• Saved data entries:
# # # # # # #
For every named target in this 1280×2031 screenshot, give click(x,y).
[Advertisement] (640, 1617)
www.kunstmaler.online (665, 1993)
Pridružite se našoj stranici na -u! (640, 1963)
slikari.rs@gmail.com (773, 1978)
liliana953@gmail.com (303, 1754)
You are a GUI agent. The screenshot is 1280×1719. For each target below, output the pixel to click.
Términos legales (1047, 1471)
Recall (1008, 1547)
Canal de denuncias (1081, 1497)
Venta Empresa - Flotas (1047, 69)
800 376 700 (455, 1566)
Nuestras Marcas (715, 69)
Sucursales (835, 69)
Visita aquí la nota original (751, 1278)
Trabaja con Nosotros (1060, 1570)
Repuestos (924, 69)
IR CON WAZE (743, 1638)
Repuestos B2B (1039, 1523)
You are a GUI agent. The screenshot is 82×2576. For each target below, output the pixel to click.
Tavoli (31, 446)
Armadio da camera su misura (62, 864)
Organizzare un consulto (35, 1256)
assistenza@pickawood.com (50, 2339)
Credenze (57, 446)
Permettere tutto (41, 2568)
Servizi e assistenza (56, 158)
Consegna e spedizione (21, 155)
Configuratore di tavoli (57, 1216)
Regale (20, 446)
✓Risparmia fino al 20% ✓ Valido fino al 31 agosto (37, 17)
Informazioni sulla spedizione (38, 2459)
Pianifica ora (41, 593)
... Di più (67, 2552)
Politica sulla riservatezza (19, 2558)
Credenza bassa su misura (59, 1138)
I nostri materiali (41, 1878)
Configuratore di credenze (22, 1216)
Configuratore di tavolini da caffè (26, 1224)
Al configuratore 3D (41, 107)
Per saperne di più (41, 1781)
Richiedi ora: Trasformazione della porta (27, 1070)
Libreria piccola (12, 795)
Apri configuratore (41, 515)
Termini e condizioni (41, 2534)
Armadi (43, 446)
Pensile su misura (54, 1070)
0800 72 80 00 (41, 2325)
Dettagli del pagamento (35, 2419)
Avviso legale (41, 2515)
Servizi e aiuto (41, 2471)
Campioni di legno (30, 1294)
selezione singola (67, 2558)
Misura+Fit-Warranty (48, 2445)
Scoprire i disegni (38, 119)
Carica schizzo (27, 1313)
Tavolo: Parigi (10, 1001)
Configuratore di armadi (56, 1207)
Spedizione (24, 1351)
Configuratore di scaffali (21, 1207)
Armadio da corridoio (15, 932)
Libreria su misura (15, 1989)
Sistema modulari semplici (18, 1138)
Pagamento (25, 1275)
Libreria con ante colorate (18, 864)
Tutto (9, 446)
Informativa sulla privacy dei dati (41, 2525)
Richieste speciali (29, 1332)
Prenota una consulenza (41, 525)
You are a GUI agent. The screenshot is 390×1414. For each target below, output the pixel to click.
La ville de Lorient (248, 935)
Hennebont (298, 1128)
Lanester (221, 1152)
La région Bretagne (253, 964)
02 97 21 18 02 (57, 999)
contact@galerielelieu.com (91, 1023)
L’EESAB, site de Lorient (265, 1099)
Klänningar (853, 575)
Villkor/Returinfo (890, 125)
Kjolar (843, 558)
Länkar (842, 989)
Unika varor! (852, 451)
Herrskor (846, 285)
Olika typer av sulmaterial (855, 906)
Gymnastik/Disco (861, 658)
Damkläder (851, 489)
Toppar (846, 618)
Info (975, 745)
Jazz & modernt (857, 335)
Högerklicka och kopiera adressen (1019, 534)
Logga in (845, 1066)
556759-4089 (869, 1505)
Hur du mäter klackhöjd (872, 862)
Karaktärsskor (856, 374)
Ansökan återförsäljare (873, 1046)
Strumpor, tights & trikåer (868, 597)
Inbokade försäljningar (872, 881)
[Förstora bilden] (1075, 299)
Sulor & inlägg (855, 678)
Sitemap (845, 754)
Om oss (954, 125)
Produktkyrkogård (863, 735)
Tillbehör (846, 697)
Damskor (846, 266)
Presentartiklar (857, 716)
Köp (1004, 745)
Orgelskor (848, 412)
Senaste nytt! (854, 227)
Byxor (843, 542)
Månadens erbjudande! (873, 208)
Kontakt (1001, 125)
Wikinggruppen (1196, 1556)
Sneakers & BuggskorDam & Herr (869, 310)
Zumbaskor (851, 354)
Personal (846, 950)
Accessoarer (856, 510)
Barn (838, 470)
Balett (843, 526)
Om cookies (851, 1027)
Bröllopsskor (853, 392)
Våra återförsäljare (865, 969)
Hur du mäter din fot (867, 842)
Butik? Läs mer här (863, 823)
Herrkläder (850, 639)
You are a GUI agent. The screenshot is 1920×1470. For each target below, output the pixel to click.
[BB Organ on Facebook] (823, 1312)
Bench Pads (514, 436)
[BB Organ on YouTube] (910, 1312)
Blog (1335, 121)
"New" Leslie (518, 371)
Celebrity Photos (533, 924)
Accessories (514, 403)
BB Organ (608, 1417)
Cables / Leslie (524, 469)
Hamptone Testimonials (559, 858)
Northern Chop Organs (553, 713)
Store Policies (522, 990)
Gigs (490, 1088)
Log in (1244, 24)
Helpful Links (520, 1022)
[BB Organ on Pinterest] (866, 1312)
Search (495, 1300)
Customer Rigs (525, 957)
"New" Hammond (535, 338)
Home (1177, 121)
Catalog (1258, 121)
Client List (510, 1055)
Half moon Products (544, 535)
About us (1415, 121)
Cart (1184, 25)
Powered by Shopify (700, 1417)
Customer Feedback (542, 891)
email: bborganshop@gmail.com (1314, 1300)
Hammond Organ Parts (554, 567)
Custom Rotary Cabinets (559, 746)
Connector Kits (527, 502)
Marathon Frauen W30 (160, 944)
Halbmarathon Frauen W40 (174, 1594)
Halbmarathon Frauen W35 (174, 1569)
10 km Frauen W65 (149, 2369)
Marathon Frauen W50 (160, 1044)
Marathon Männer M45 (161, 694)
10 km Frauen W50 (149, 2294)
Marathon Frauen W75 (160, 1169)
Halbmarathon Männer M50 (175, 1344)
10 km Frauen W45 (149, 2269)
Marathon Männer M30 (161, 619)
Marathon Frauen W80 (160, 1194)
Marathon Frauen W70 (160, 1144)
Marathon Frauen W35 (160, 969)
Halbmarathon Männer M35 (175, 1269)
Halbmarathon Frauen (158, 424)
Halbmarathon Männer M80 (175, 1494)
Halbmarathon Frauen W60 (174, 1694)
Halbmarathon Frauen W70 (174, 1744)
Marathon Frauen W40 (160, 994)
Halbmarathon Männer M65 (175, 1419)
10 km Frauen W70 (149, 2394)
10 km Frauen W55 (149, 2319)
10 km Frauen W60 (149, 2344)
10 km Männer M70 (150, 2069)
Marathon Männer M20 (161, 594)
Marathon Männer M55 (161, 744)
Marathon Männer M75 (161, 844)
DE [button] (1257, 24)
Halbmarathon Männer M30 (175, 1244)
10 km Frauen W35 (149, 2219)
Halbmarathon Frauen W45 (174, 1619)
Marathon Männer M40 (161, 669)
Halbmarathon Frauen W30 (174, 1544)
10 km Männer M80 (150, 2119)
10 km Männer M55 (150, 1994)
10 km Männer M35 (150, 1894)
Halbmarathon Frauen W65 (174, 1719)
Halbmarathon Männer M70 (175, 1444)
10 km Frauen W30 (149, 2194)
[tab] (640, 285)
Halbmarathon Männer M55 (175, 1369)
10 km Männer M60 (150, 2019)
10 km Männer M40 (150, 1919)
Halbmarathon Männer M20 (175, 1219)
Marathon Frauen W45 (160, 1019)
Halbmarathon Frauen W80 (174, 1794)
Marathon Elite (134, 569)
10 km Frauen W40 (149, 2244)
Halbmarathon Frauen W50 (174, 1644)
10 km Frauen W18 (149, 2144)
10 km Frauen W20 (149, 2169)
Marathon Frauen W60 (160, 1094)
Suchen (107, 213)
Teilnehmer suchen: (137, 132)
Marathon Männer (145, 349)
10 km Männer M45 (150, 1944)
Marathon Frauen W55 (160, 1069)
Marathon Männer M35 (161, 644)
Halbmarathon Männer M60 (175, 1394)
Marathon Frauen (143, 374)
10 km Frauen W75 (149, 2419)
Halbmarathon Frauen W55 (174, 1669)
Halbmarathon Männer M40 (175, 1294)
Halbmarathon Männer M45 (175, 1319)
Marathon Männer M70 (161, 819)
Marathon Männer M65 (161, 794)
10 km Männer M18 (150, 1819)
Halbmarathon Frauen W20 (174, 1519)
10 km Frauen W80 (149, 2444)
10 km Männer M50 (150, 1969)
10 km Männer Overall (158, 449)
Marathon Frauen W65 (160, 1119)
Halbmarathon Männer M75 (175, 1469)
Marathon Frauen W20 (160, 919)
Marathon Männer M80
# # # # # # #
• Work order:
What's needed is a word-for-word copy of the lines from the one holding "10 km Männer M18 (150, 1819)" through the final line of the data.

• Answer to this problem:
10 km Männer M18 (150, 1819)
Halbmarathon Frauen W20 (174, 1519)
10 km Frauen W80 (149, 2444)
10 km Männer M50 (150, 1969)
10 km Männer Overall (158, 449)
Marathon Frauen W65 (160, 1119)
Halbmarathon Männer M75 (175, 1469)
Marathon Frauen W20 (160, 919)
Marathon Männer M80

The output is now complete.